Your goal:
Quote every one of the entries below word for word, from the first line through the last.

========================================

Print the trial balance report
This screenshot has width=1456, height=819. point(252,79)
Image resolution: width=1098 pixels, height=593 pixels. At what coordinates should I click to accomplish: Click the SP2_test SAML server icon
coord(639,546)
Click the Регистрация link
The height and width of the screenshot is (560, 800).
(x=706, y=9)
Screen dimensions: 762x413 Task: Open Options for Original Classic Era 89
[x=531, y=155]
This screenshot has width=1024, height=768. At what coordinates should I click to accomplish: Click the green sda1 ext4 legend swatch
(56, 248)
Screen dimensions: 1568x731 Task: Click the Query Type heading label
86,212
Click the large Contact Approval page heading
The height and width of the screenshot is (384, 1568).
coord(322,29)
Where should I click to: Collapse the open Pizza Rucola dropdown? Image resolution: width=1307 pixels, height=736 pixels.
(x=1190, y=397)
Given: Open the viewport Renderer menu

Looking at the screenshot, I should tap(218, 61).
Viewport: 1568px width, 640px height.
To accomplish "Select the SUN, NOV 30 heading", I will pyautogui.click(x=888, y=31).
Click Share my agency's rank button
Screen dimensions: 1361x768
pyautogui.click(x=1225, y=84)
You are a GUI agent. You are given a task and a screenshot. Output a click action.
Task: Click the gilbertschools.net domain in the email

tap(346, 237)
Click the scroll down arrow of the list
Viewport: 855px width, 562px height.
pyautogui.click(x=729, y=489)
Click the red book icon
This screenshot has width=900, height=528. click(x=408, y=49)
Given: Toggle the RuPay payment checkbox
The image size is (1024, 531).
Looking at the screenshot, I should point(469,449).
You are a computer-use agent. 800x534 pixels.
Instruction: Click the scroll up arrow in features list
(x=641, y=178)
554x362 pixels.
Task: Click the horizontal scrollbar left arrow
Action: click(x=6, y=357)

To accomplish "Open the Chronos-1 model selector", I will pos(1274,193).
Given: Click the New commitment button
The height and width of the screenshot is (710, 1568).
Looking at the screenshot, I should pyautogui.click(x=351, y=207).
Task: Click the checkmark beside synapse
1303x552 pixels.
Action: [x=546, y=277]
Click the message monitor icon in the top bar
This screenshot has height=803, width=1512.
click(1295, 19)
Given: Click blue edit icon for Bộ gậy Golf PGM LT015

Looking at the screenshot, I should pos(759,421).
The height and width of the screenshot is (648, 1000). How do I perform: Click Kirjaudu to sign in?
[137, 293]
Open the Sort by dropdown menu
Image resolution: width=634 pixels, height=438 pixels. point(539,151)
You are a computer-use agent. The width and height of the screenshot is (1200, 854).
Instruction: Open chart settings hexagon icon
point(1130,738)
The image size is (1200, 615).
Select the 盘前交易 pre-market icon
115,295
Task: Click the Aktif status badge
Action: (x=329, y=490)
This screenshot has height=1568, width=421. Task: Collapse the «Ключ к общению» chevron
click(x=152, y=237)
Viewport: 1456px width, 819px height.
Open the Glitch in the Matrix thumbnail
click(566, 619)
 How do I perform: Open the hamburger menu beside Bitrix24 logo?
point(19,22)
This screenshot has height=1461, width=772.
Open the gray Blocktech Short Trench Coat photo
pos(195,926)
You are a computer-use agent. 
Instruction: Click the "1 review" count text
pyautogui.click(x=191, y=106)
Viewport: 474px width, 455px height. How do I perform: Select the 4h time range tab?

========================================

Solution for this problem:
Print the trial balance report
This screenshot has width=1456, height=819. point(252,79)
Image resolution: width=1098 pixels, height=593 pixels. At what coordinates should I click to accomplish: Click the SP2_test SAML server icon
coord(639,546)
Click the Регистрация link
The height and width of the screenshot is (560, 800).
(x=706, y=9)
Screen dimensions: 762x413 Task: Open Options for Original Classic Era 89
[x=531, y=155]
This screenshot has width=1024, height=768. At what coordinates should I click to accomplish: Click the green sda1 ext4 legend swatch
(56, 248)
Screen dimensions: 1568x731 Task: Click the Query Type heading label
86,212
Click the large Contact Approval page heading
The height and width of the screenshot is (384, 1568).
coord(322,29)
Where should I click to: Collapse the open Pizza Rucola dropdown? Image resolution: width=1307 pixels, height=736 pixels.
(x=1190, y=397)
Given: Open the viewport Renderer menu

Looking at the screenshot, I should tap(218, 61).
Viewport: 1568px width, 640px height.
To accomplish "Select the SUN, NOV 30 heading", I will pyautogui.click(x=888, y=31).
Click Share my agency's rank button
Screen dimensions: 1361x768
pyautogui.click(x=1225, y=84)
You are a GUI agent. You are given a task and a screenshot. Output a click action.
Task: Click the gilbertschools.net domain in the email

tap(346, 237)
Click the scroll down arrow of the list
Viewport: 855px width, 562px height.
pyautogui.click(x=729, y=489)
Click the red book icon
This screenshot has width=900, height=528. click(x=408, y=49)
Given: Toggle the RuPay payment checkbox
The image size is (1024, 531).
Looking at the screenshot, I should point(469,449).
You are a computer-use agent. 800x534 pixels.
Instruction: Click the scroll up arrow in features list
(x=641, y=178)
554x362 pixels.
Task: Click the horizontal scrollbar left arrow
Action: click(x=6, y=357)

To accomplish "Open the Chronos-1 model selector", I will pos(1274,193).
Given: Click the New commitment button
The height and width of the screenshot is (710, 1568).
Looking at the screenshot, I should pyautogui.click(x=351, y=207).
Task: Click the checkmark beside synapse
1303x552 pixels.
Action: [x=546, y=277]
Click the message monitor icon in the top bar
This screenshot has height=803, width=1512.
click(1295, 19)
Given: Click blue edit icon for Bộ gậy Golf PGM LT015

Looking at the screenshot, I should pos(759,421).
The height and width of the screenshot is (648, 1000). How do I perform: Click Kirjaudu to sign in?
[137, 293]
Open the Sort by dropdown menu
Image resolution: width=634 pixels, height=438 pixels. point(539,151)
You are a computer-use agent. The width and height of the screenshot is (1200, 854).
Instruction: Open chart settings hexagon icon
point(1130,738)
The image size is (1200, 615).
Select the 盘前交易 pre-market icon
115,295
Task: Click the Aktif status badge
Action: (x=329, y=490)
This screenshot has height=1568, width=421. Task: Collapse the «Ключ к общению» chevron
click(x=152, y=237)
Viewport: 1456px width, 819px height.
Open the Glitch in the Matrix thumbnail
click(566, 619)
 How do I perform: Open the hamburger menu beside Bitrix24 logo?
point(19,22)
This screenshot has height=1461, width=772.
Open the gray Blocktech Short Trench Coat photo
pos(195,926)
You are a computer-use agent. 
Instruction: Click the "1 review" count text
pyautogui.click(x=191, y=106)
Viewport: 474px width, 455px height. How do I perform: Select the 4h time range tab?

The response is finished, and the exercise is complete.